In fact, the report shows that South Africa is highly investing in artificial intelligence, which has made it one of three countries in the MEA region with the highest AI investment. Based on transactions made from 2008 – 2018, South Africa has invested $1.6 billion, following the UAE and Turkey with investments of, respectively, $2.1 billion and $3.4 billion. The bulk of this investment went towards IoT and social media, followed by planning, scheduling and optimization, as well as smart mobile.
AI is one of the priorities of 42% of South African companies, however, not one company confirmed that it is the most important one. That can be linked to the fact that they believe the competencies required to achieve AI maturity are still lacking. A third of companies consider themselves highly competent when it comes to data management, however, leadership capability is one of the areas that South African businesses still need to enhance.
Moreover, some concerns were raised regarding the issue of human-machine interaction which highlights an important challenge for South African businesses which is combining artificial intelligence with emotional intelligence. The integration of AI outputs with operational processes and the people involved in those processes is to be tackled.
However, despite all the challenges that South African companies have to face, the outlook for the country and the whole MEA region is highly positive. 96% of local businesses expect to gain significant financial benefits by using AI solutions to optimize their operations. The top use cases for AI listed by companies surveyed include automation (83%) and prediction (70%). Use cases in question include a broad range of applications, from increasing employee productivity to predicting customer churn or consumer conversion rates and proactively managing machinery downtime.

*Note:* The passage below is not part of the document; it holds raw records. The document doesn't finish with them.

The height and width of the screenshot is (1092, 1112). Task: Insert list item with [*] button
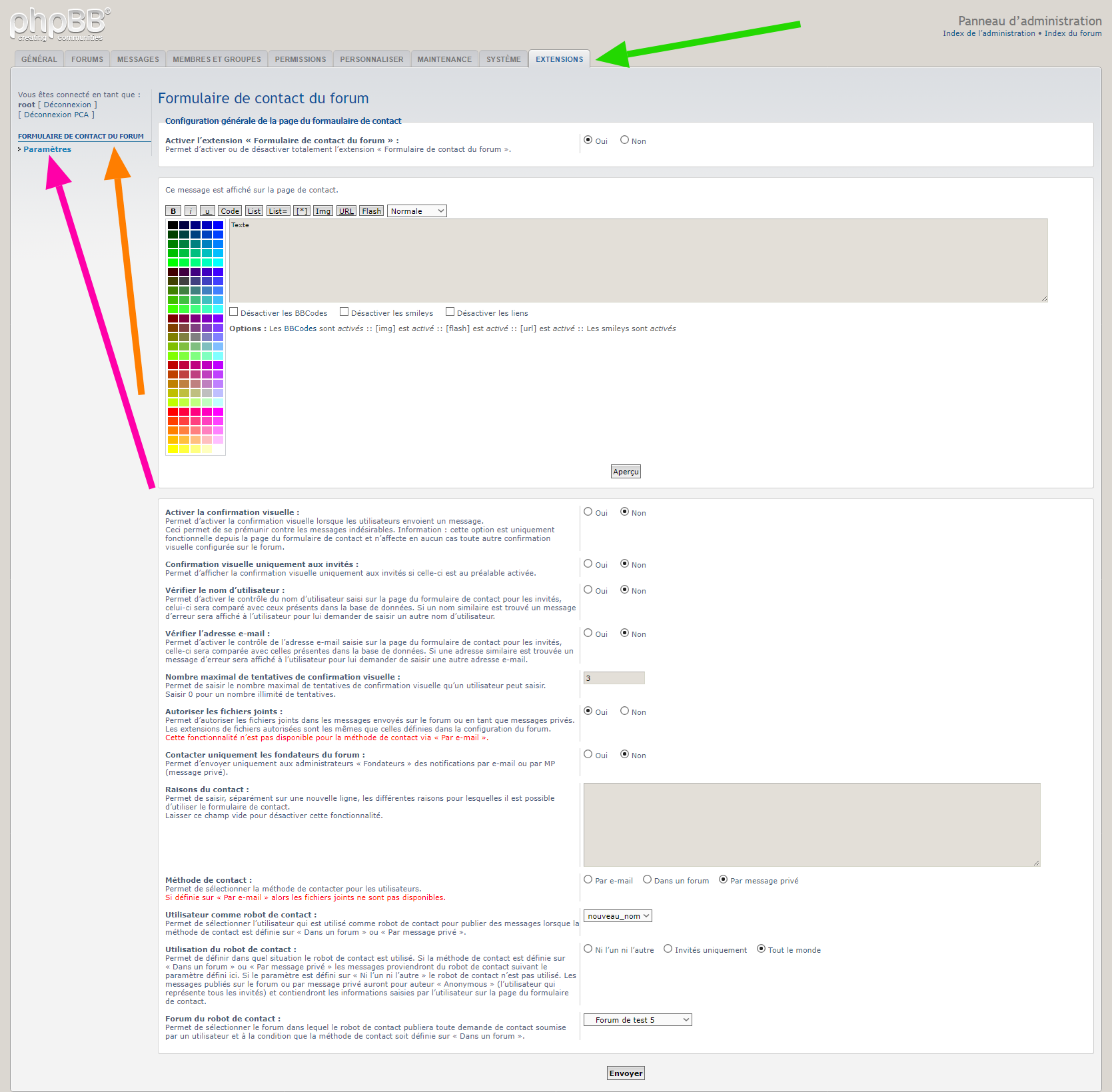click(x=302, y=211)

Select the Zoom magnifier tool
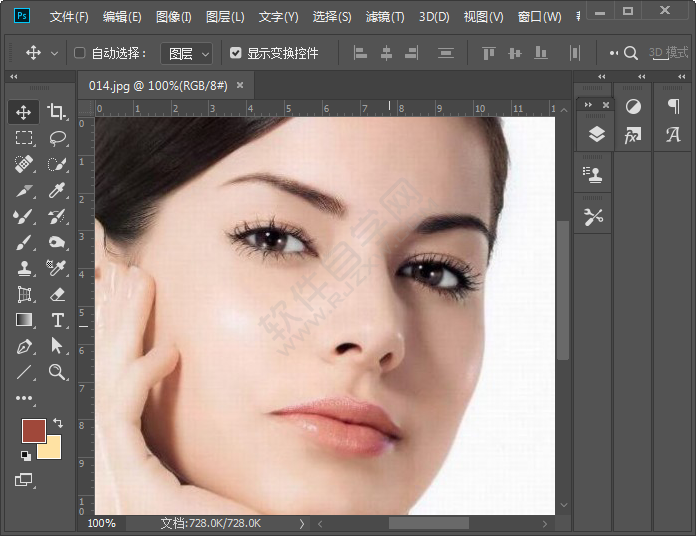pos(57,372)
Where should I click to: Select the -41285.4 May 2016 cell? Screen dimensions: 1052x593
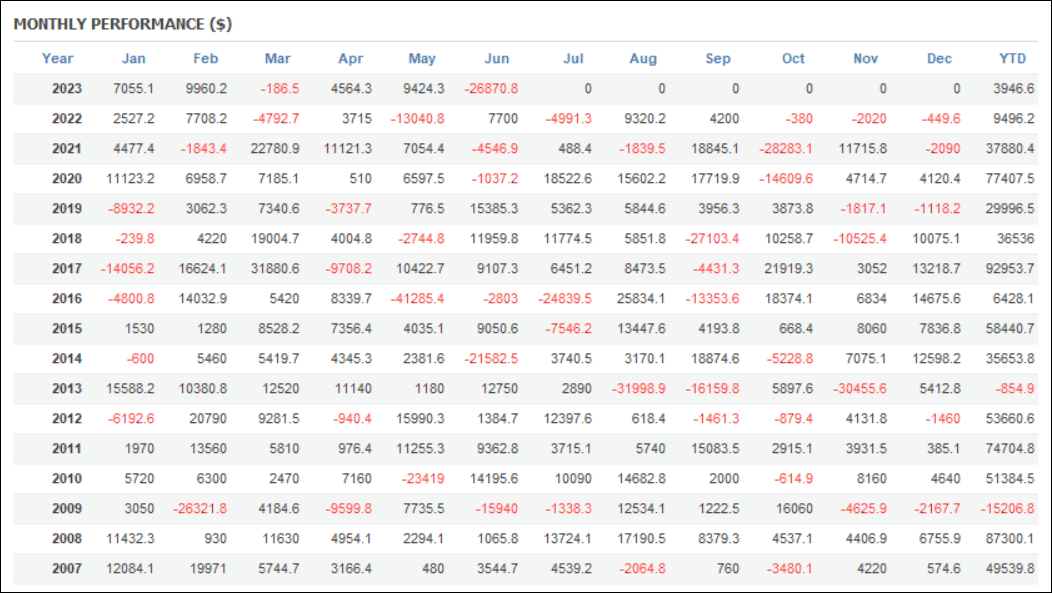click(417, 299)
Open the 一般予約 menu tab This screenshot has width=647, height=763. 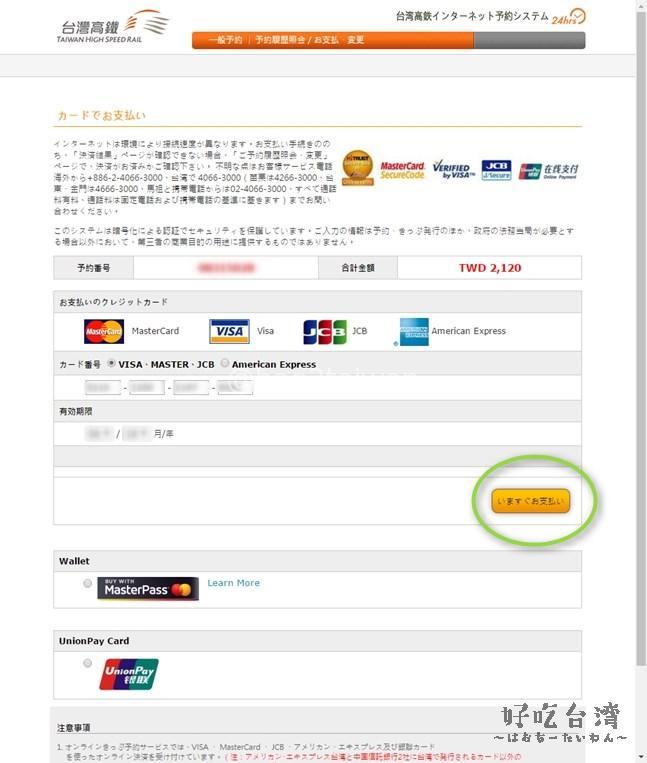coord(225,40)
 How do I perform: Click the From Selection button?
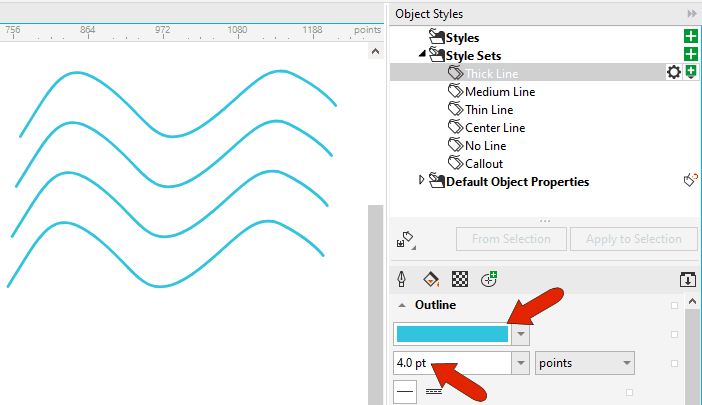[x=511, y=239]
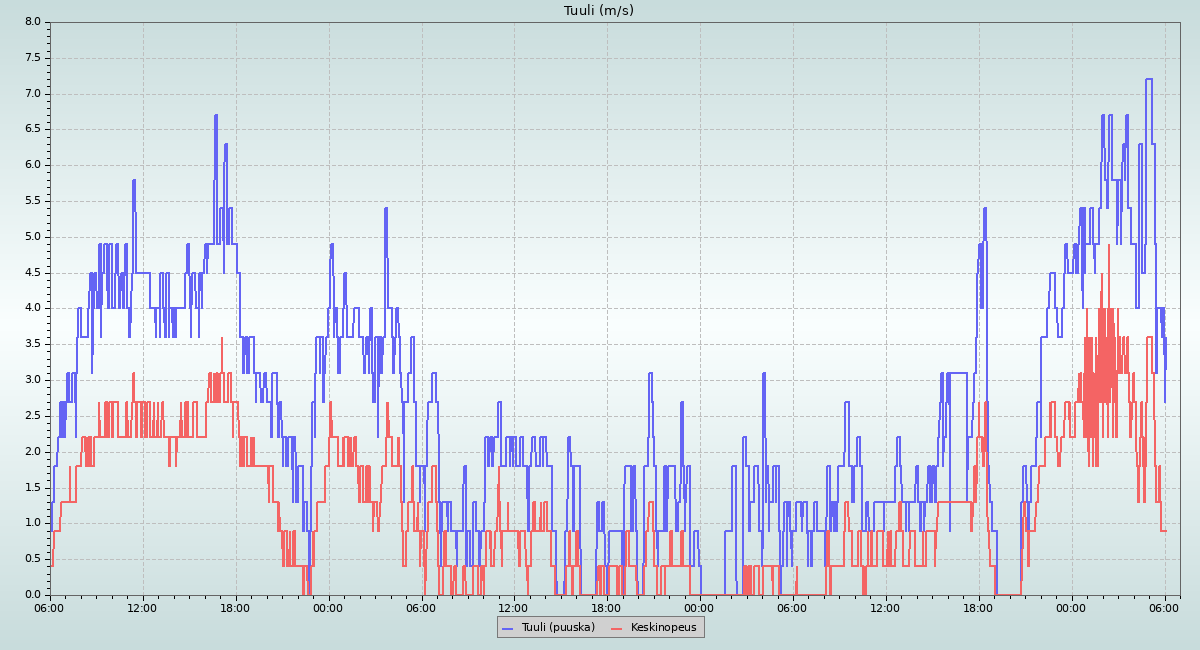Click the 3.0 y-axis tick label

pyautogui.click(x=32, y=380)
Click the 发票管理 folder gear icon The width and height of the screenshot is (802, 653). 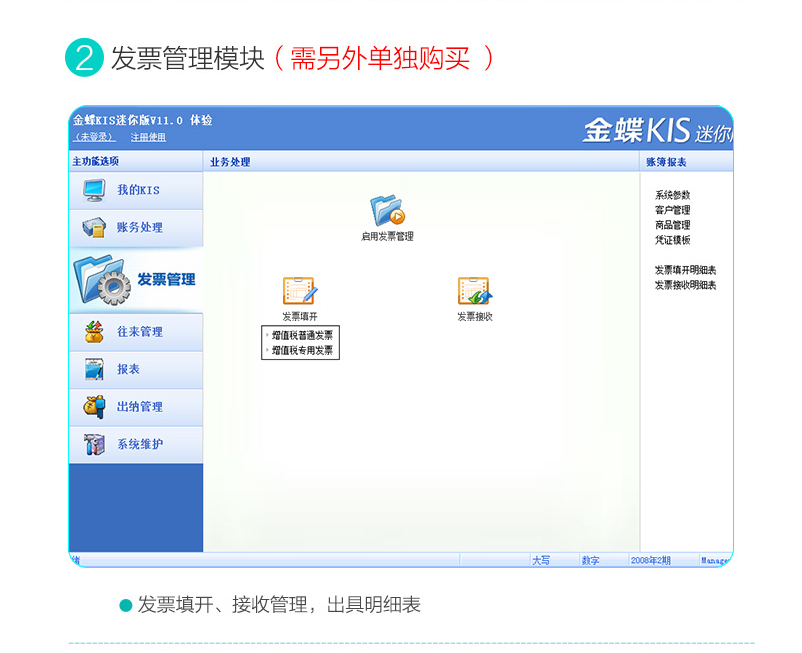101,280
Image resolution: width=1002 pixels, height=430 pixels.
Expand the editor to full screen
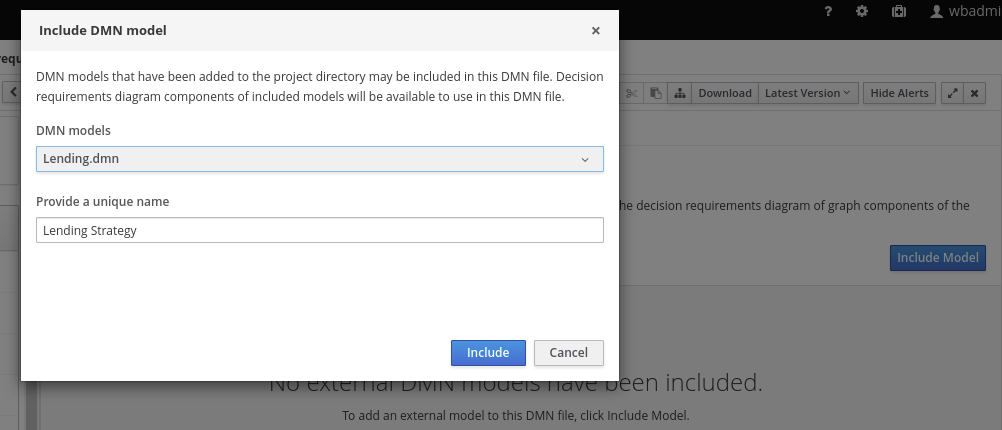click(952, 93)
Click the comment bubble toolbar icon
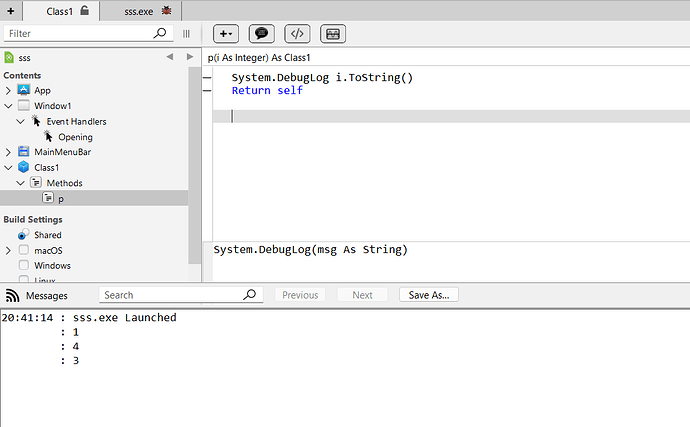 coord(261,34)
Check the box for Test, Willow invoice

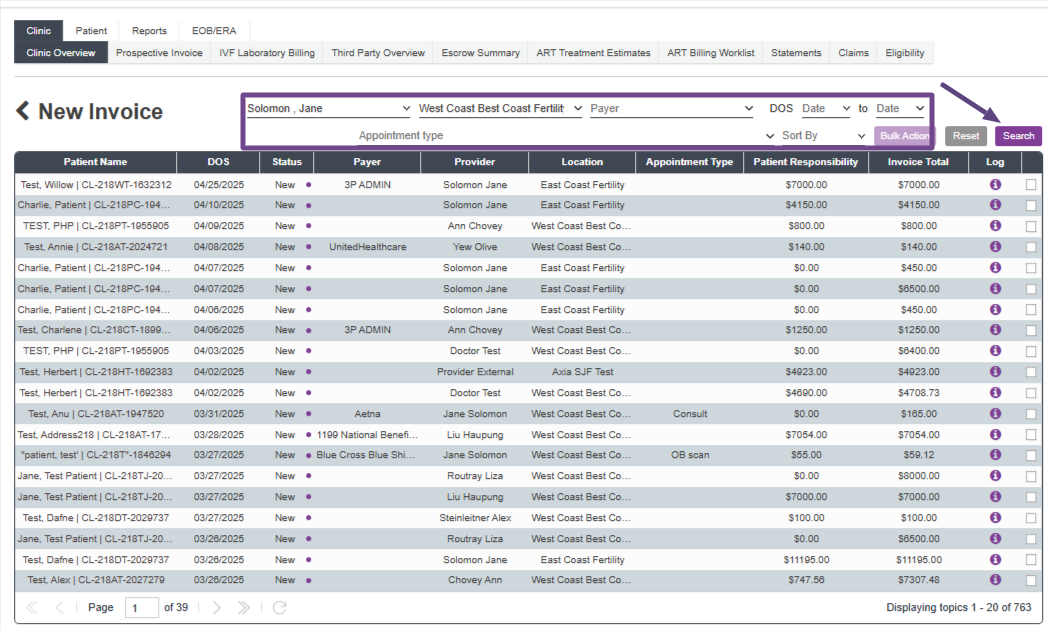[x=1031, y=184]
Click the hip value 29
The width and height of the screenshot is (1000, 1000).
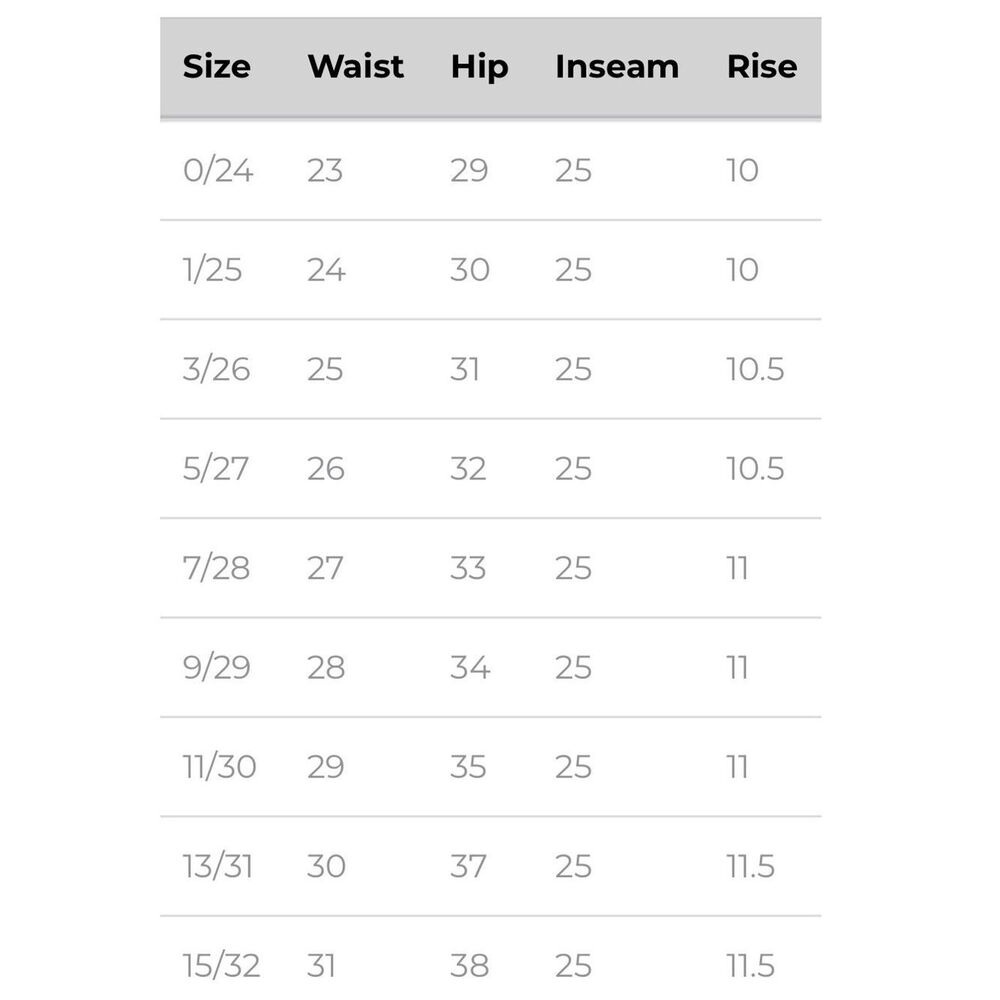pos(469,170)
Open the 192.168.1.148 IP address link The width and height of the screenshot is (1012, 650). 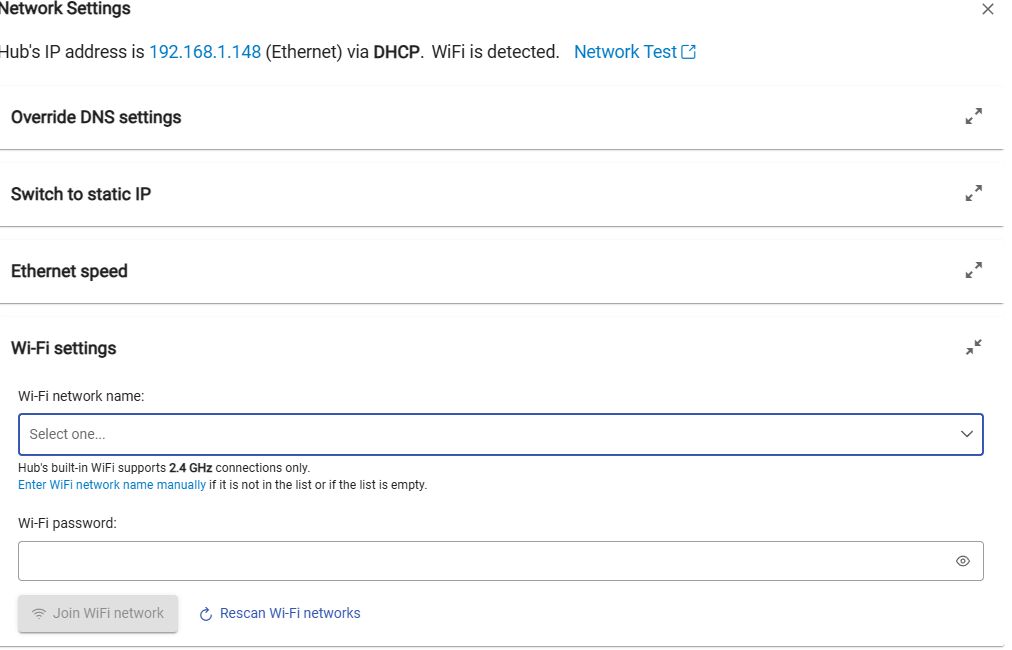205,52
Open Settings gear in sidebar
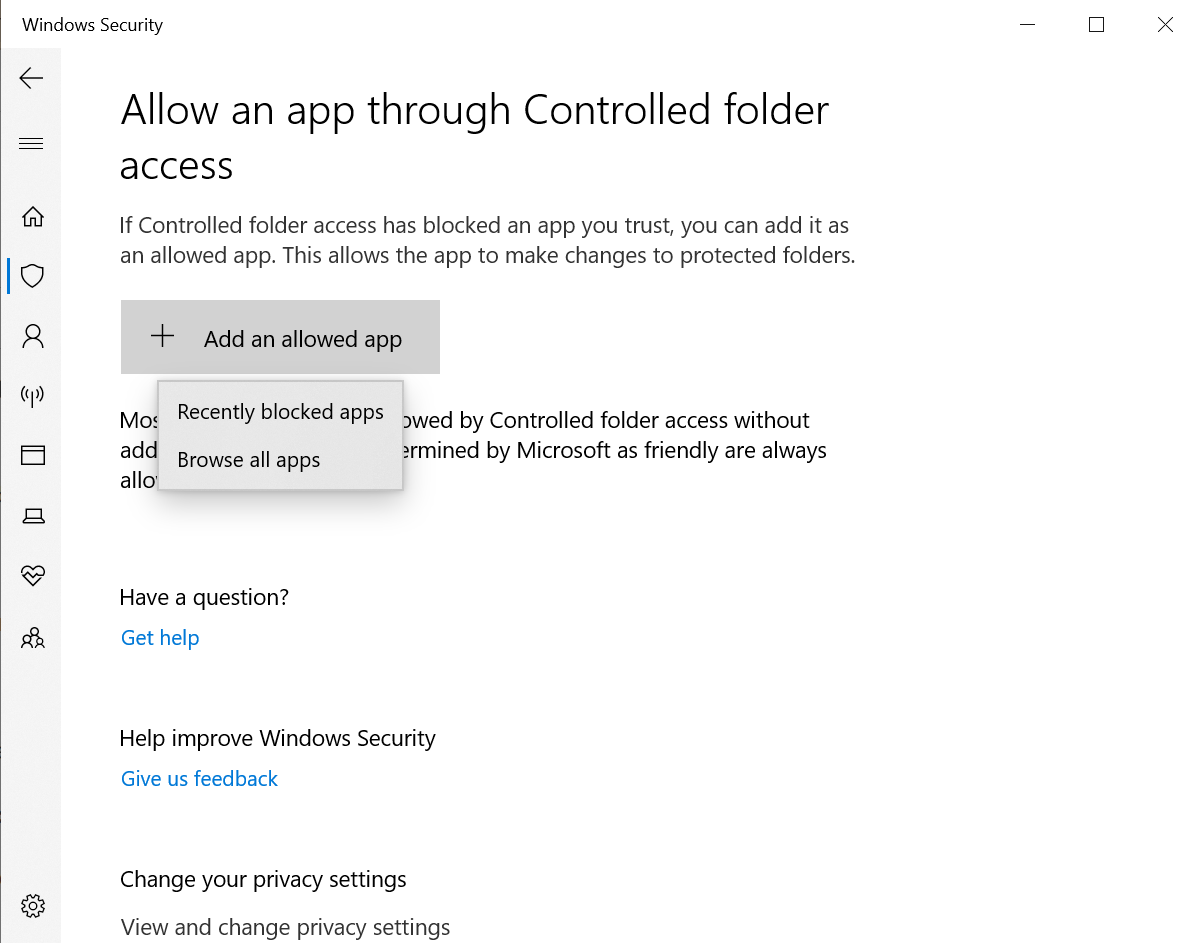This screenshot has height=943, width=1199. pyautogui.click(x=33, y=906)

While 83% of organisations report direct involvement at the C-suite level, this number is significantly lower (29%) at a non-managerial level. Currently, 54% of companies rate impact on personnel as the top business risk in implementing AI. Fears of AI replacing workforce and leading to job losses are quite high.
“To realize the true value of AI, organisations need to understand the scope and risks specific to them. Then they need to define the value and capabilities needed to integrate, activate and incorporate intelligent, robotic and autonomous capabilities. We hope that this study, which we are proud to have partnered with our alliance partner Microsoft, opens doors for South African organisations to use AI to improve business processes and accessibility for non-technical users,” said Brian Lewkowicz, Lead on Intelligent Automation at EY Africa.
“When companies opt for a ‘people first, technology second’ approach, human capabilities are extended and people can spend more time on creative and strategic endeavors so, ultimately, companies achieve more,” Barnard adds.